Pasal 6 b UU Pers menyebutkan tentang peran pers menegakan nilai dasar demokrasi, supremasi hukum dan HAM serta menghormati kebhinekaan. Sedangkan Pasal 6 c menyatakan pers mengembangkan pendapat umum berdasarkan informasi yang tepat, akurat dan benar.
Perlindungan HAM dianut insan jurnalistik pada Pasal 5 dan 6 UU Pers. Pelanggaran pasal tersebut menyebabkan pelanggaran pasal 29 UU HAM di mana telah terjadi serangan atas martabat kehormatan dan nama baik. Junaedi menekankan bahwa pelanggaran HAM terjadi saat pemberitaan pertama.
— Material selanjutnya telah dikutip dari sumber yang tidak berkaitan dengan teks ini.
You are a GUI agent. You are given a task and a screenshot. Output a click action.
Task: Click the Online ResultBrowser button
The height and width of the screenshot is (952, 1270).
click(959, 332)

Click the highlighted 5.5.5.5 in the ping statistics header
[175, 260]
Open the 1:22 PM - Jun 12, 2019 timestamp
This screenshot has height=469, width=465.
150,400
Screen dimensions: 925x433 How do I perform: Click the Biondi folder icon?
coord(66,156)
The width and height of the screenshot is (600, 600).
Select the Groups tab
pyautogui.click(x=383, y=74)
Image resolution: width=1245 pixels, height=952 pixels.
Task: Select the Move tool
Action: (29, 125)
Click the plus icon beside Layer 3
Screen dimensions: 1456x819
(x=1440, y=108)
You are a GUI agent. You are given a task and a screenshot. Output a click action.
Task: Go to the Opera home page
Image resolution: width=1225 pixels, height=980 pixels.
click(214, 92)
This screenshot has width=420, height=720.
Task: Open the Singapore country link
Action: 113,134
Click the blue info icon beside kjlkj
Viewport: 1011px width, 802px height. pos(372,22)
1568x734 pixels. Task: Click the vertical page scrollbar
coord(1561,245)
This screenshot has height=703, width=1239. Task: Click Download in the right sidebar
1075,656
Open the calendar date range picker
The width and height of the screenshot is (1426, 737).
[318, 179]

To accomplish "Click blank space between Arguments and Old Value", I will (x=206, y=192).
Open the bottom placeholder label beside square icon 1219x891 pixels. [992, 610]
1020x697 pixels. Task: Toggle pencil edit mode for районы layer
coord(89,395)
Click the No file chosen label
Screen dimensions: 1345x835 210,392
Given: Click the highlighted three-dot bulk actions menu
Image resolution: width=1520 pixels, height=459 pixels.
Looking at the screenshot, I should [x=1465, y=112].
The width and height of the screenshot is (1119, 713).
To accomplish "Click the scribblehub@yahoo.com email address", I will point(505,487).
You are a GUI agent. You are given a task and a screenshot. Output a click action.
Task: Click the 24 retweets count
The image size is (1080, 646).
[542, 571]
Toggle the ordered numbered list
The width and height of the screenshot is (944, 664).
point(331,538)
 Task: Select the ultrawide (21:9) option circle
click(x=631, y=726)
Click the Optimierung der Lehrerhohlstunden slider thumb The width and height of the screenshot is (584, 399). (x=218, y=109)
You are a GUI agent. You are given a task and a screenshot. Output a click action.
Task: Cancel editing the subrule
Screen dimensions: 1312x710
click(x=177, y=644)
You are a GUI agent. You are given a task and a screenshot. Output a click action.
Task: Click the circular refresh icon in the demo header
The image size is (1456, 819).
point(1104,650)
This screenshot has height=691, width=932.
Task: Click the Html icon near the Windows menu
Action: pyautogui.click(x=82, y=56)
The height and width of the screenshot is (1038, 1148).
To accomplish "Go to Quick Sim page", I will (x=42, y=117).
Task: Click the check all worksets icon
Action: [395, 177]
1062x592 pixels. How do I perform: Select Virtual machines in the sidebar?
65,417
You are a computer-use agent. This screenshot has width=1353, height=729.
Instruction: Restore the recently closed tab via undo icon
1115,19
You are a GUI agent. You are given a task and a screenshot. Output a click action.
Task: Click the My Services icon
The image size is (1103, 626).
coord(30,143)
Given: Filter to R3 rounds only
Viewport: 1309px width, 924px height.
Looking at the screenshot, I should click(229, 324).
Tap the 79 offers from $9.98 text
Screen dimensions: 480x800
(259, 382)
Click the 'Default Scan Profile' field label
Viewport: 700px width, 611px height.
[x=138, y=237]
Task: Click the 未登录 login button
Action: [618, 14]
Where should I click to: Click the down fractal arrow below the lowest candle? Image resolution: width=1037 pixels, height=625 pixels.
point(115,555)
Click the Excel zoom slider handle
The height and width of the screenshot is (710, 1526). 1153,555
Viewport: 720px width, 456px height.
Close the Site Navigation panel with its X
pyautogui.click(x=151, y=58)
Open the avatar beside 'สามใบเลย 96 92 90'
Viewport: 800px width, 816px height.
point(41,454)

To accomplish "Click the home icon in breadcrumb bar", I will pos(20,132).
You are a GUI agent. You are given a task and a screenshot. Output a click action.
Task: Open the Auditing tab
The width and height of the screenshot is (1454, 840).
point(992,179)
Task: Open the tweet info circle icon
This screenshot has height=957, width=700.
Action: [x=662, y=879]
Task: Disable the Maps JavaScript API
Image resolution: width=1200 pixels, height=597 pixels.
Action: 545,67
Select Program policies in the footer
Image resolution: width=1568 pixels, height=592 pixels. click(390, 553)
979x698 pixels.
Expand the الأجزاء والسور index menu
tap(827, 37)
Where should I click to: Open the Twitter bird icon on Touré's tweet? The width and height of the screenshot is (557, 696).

Jadi hak jawab pada berita kedua dan ketiga tidak menggugurkan pelanggaran HAM di pemberitaan pertama. Kesimpulan akhir dari statemen bahwa berita atau wartawan Kalteng Pos yang ditayangkan pada tanggal 20 Januari 2014 dengan tidak memperhatikan Pasal 5 dan 6 UU Pers dan tanpa pembuktian materil atas kebenaran berita dapat dikategorikan berita gosip atau isu yang tidak berlandaskan kebenaran.
Sedangkan saksi sekuriti Kalawa Waterpark, Syahrul mengaku tersinggung atas tulisan yang menyudutkan bahwa kejadian meninggalnya bocah tersebut karena ketidakmampuan sekuriti Kalawa. “Itu bohong pak,” ujar Syahrul, karena selama dia bertugas tidak pernah ada kejadian seperti yang diberitakan Kalteng Pos. Karena tugas mengawasi pengunjung sebenarnya juga bukan tugas security melainkan life guard yang berjaga di sekitar wahana.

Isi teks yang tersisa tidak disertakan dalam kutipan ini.